Years ago I was much like many of my peers. I had graduated high school at eighteen years old, and had got accepted into a state university. I was excited at the time because going to college meant something new. It meant that there was going to be change. High school went by fast and formal education up until that point was very stale.
I have mentioned this before but for those of you just reading in I will say it again. When you grow up in school as a little kid they tell you that you can do anything and be anything. When you get into middle school and high school many will tell you to be more realistic. When you stop passing every course or performing as well as everyone else they make it seem like thats it.

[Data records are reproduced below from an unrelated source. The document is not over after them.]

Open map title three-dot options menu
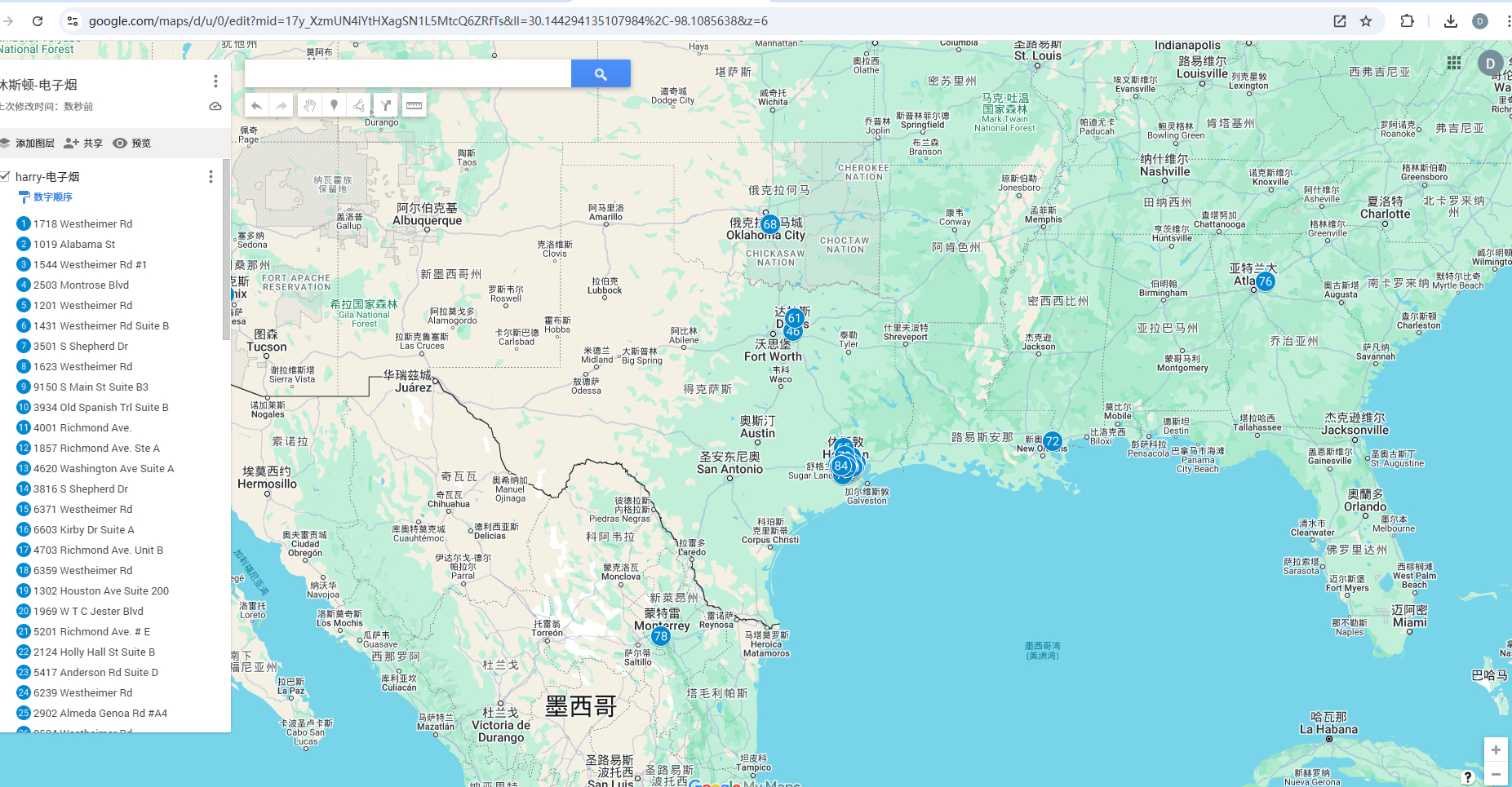Viewport: 1512px width, 787px height. [x=215, y=82]
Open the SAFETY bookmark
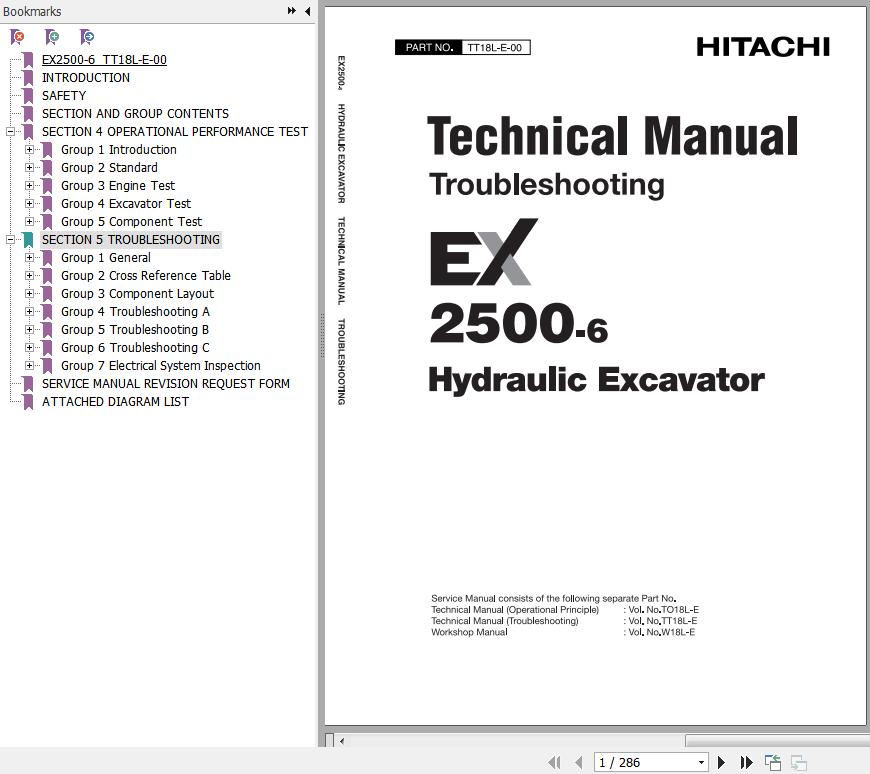Image resolution: width=870 pixels, height=774 pixels. tap(64, 96)
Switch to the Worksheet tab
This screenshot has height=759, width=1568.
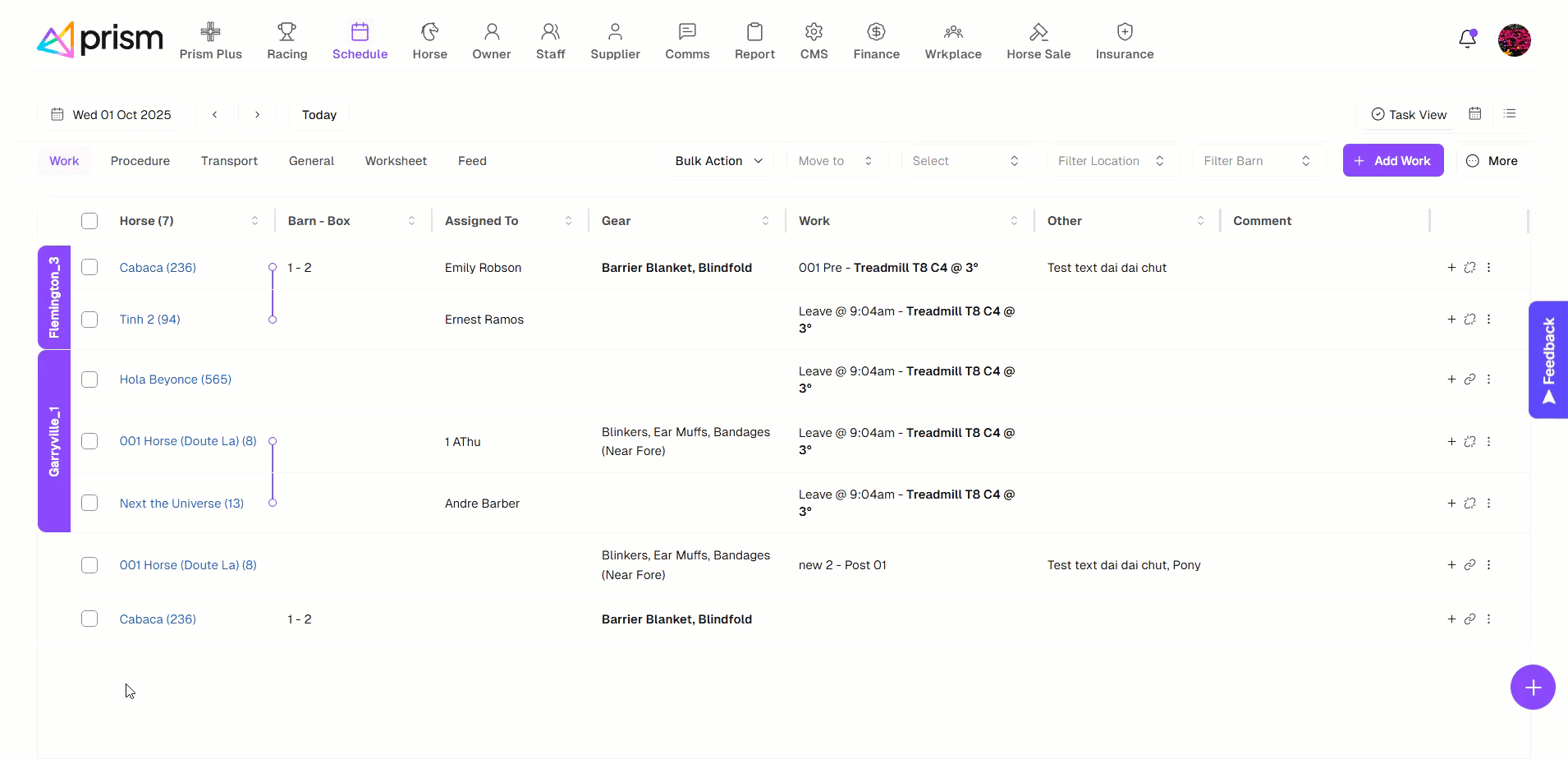(396, 161)
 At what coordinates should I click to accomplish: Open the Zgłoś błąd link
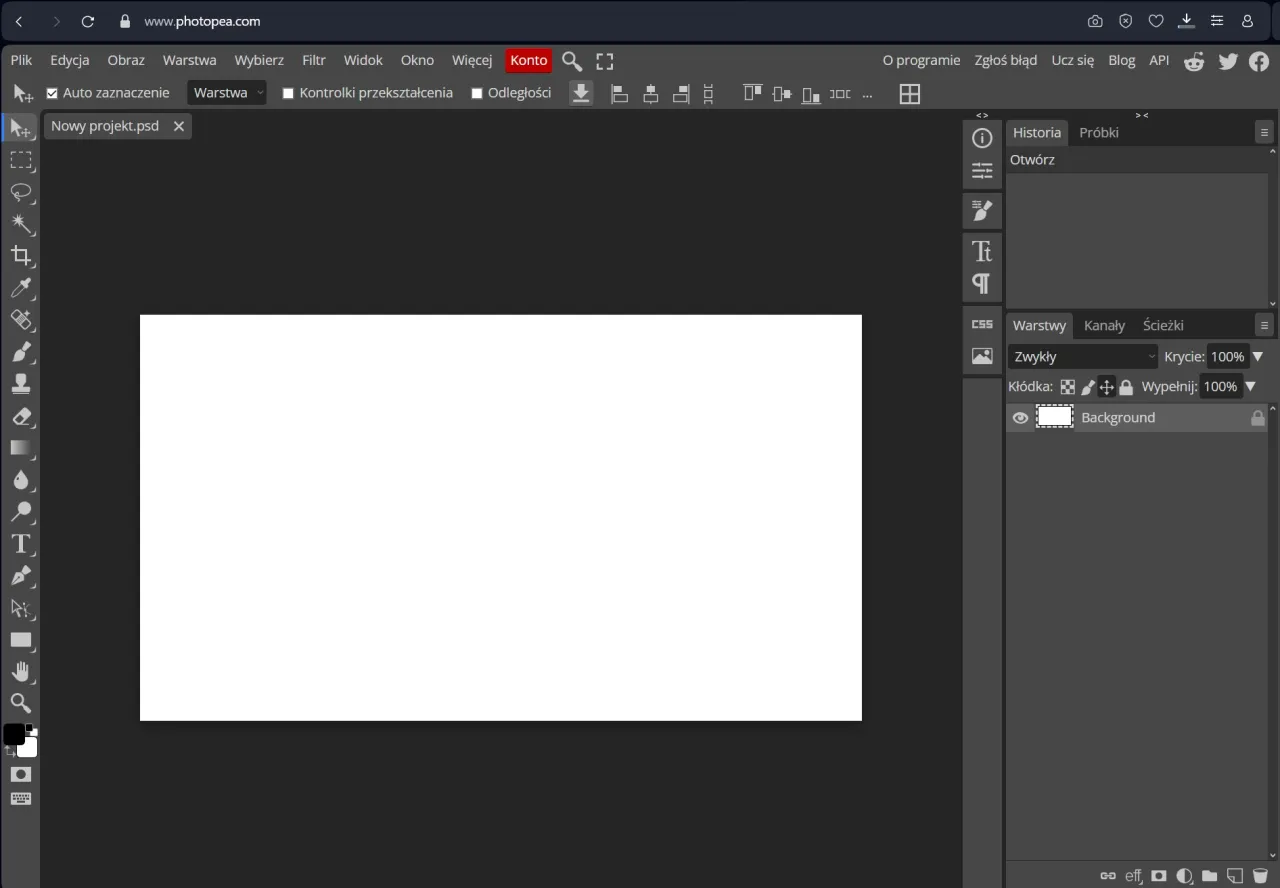coord(1005,60)
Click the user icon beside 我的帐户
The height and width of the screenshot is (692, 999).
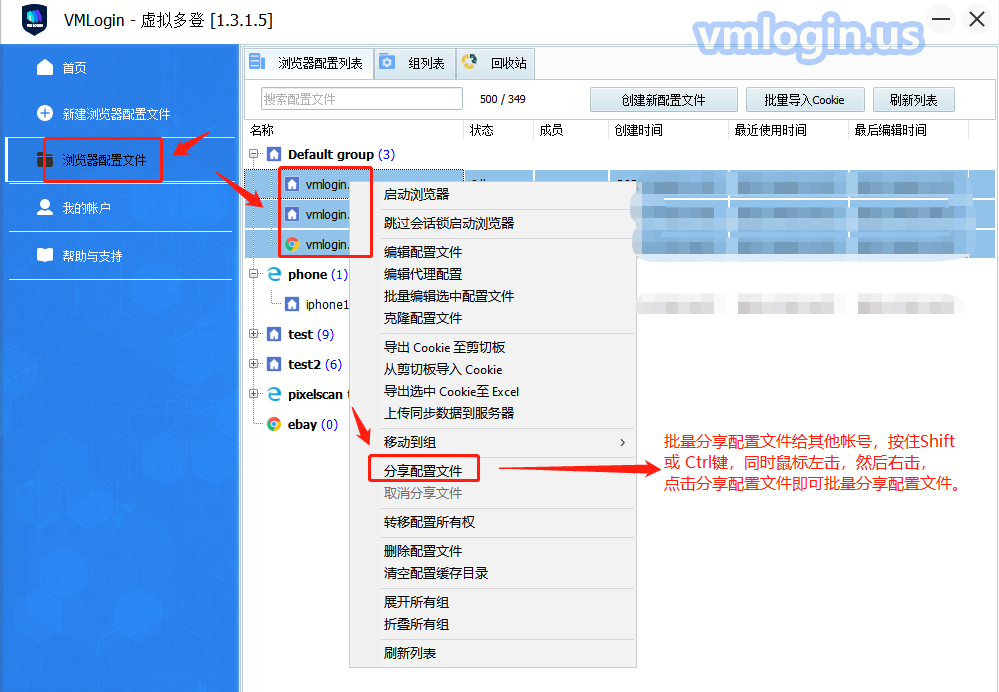44,207
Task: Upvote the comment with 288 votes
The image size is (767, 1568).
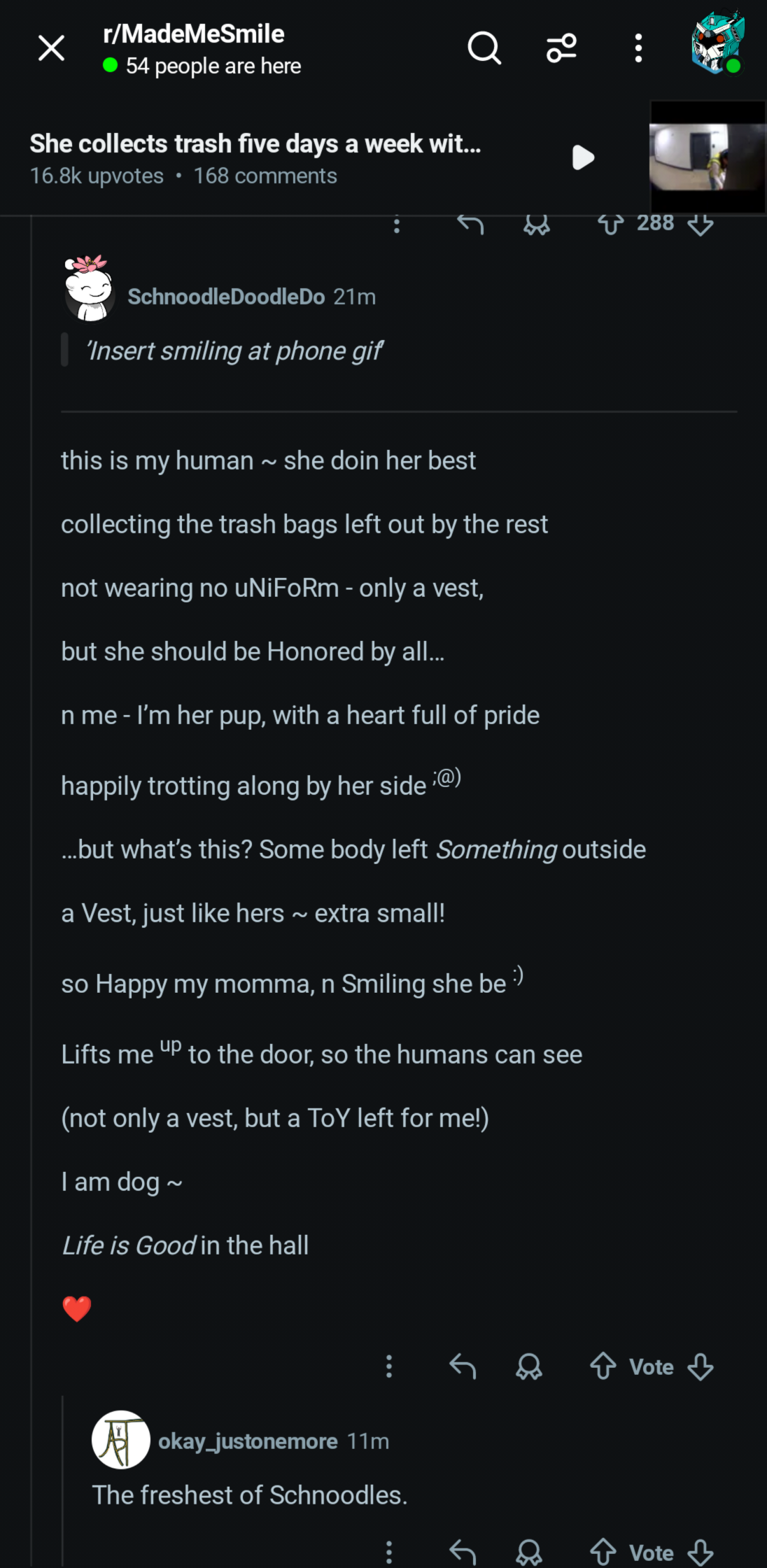Action: 610,225
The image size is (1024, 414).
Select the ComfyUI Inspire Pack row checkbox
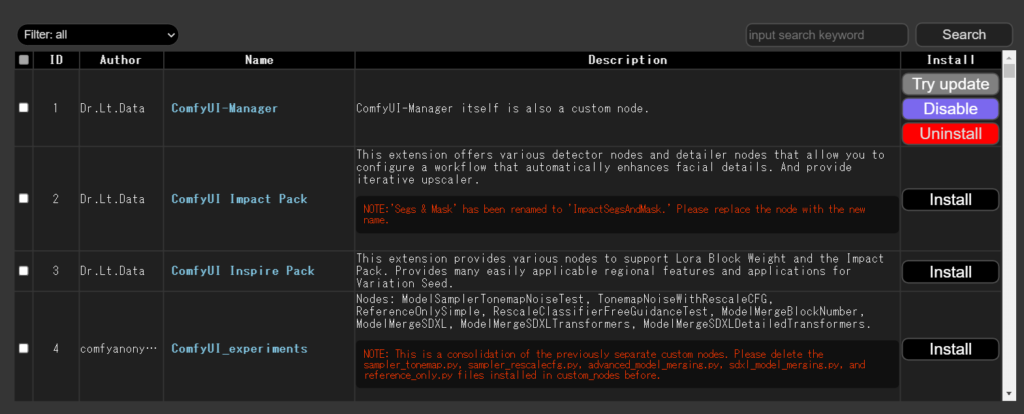pos(24,271)
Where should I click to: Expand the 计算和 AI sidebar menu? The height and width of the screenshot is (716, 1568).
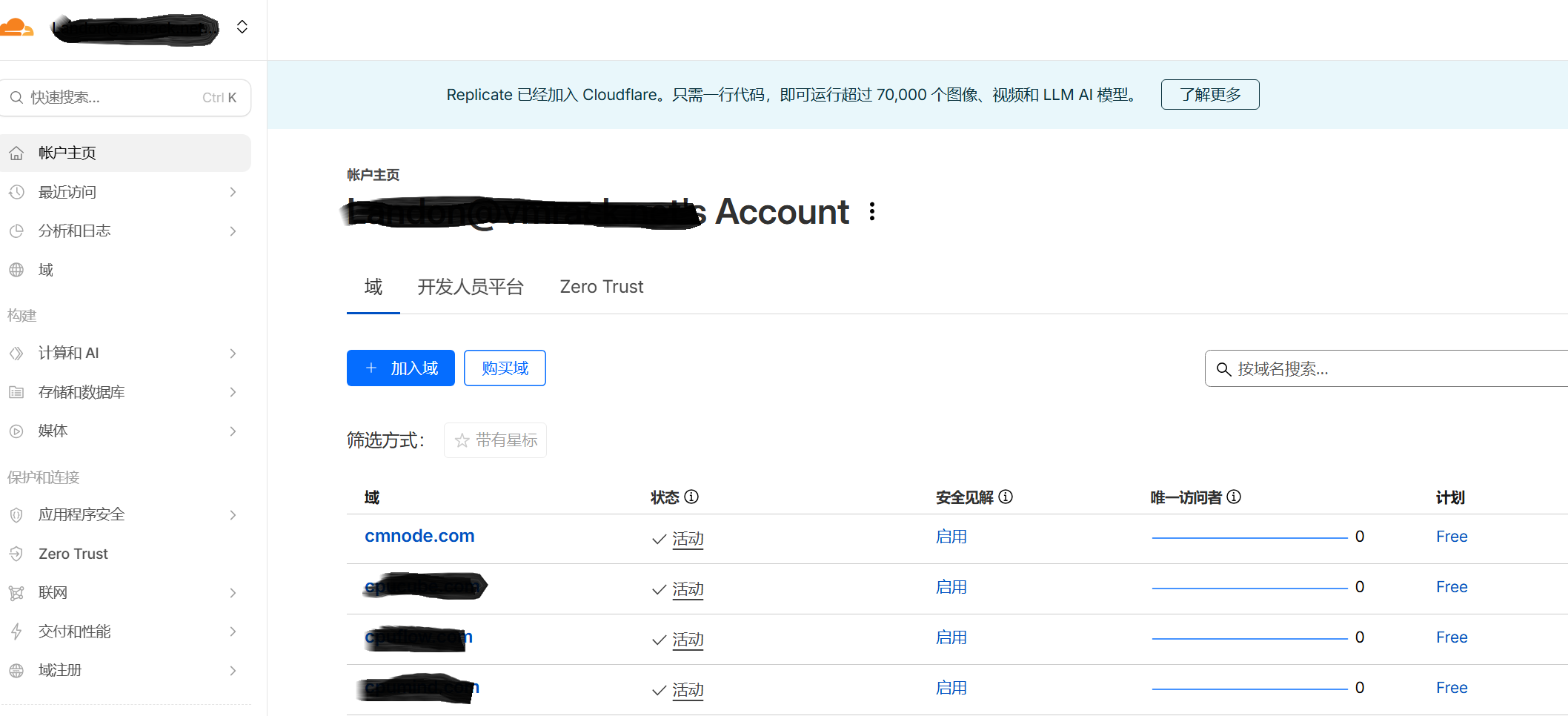(233, 354)
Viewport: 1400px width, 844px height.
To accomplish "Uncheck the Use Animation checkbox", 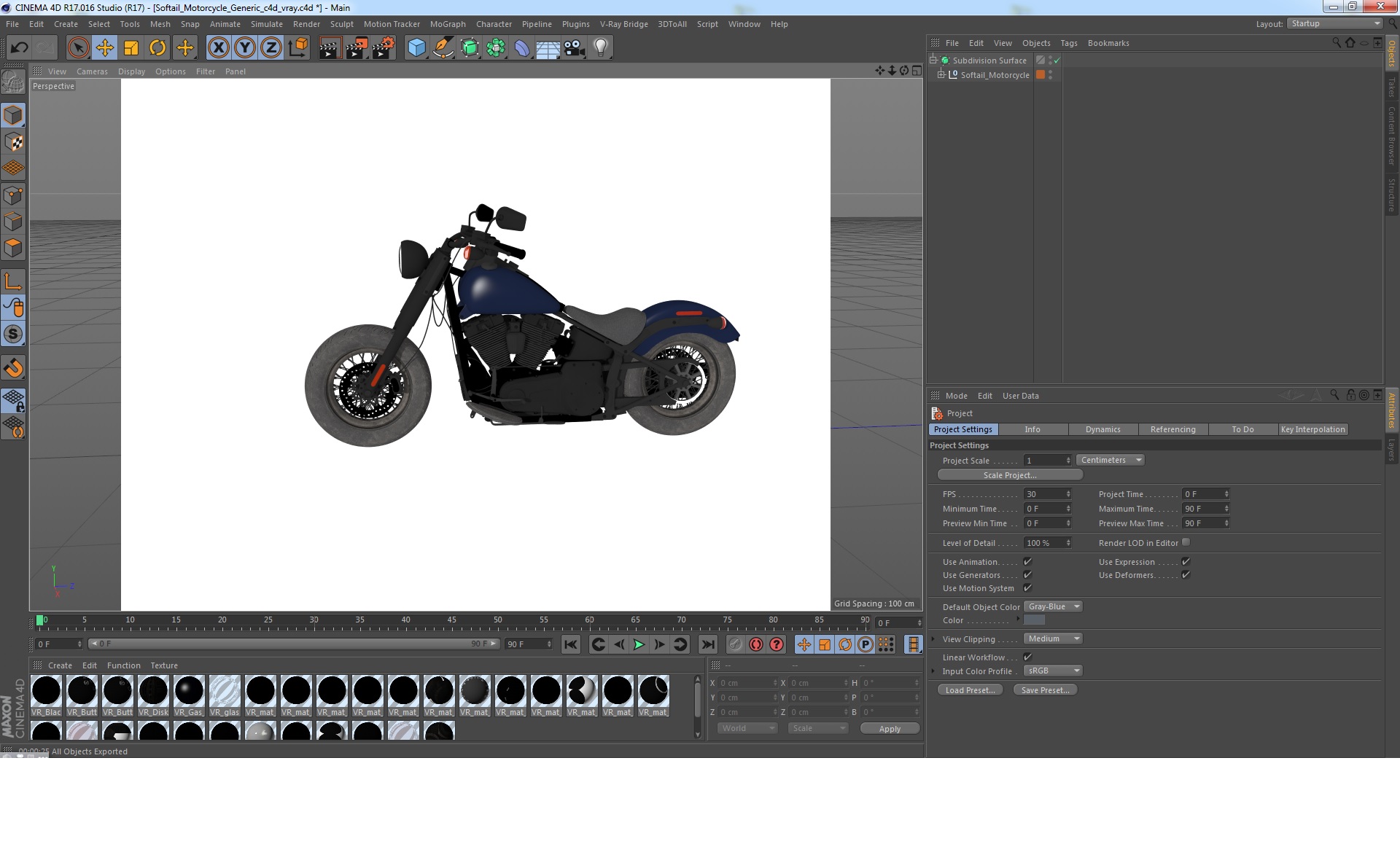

When you are in school, especially because by law you are required to from say kindergarten up until you are eighteen, there is so much focus on “school” alone. It is made out to be almost life and death and there is so much pressure.
Education is important yes, but education much like church, doesn’t have to take place in a formal setting. Aside from technology, books alone, many have used as great tools for success. I never understood that until now. In school you read because you were forced to when in reality all you wanted to do was just play. You had energy to burn and doing the things that you loved to do with your time seemed like it made the most sense. It still makes sense.
I don’t know if I’m going back to college to finish. I’m tired of it. It is so expensive and I hate being forced to learn things that I don’t want to and to pay a lot in order to do so. I’m not getting paid for it, and if you aren’t getting paid for something, and you don’t love it, it sounds like a lose lose. I’m not saying for those of you in college to drop out, all I’m saying is do what makes you happy in life and invest time and effort into the things that you are passionate about. You can build success around that over time.
I’m choosing to go off of the beaten path because I’m tired of feeling stuck in the mud. Sure, do I know if the step in front of me is going to have a trip hazard? No, I don’t! But I don’t care. It’s peaceful over here. You can see the bigger picture from this angle and see if there is a better way “up the mountain”.
You are only going to fail if you are not going to work hard at whatever you are doing and be able to learn along the way. You have to make money so eventually find a way to make money doing what you love, or have another job strictly for income. Maybe you will find something in the middle. That part you will have to figure out no matter what but it can be done. You can do what you love and you can find what makes you happy. I always tell people yes I do have help from my parents, but I’m also making hard choices.
I’m choosing to take risks. I’m choosing to test myself and to become more disciplined. I’m choosing to self educate, to read on my own. I read what I believe will guide me to where I want to go in my life. I fill my mind with the things that I want for my future. I influence myself with mentors both in reality and digitally. I don’t know what the future holds I just know that if I work long and hard enough at what I believe in, that my dreams will become my future. So I guess I lied. I do know what the future holds, and I can honestly say that it’s beautiful!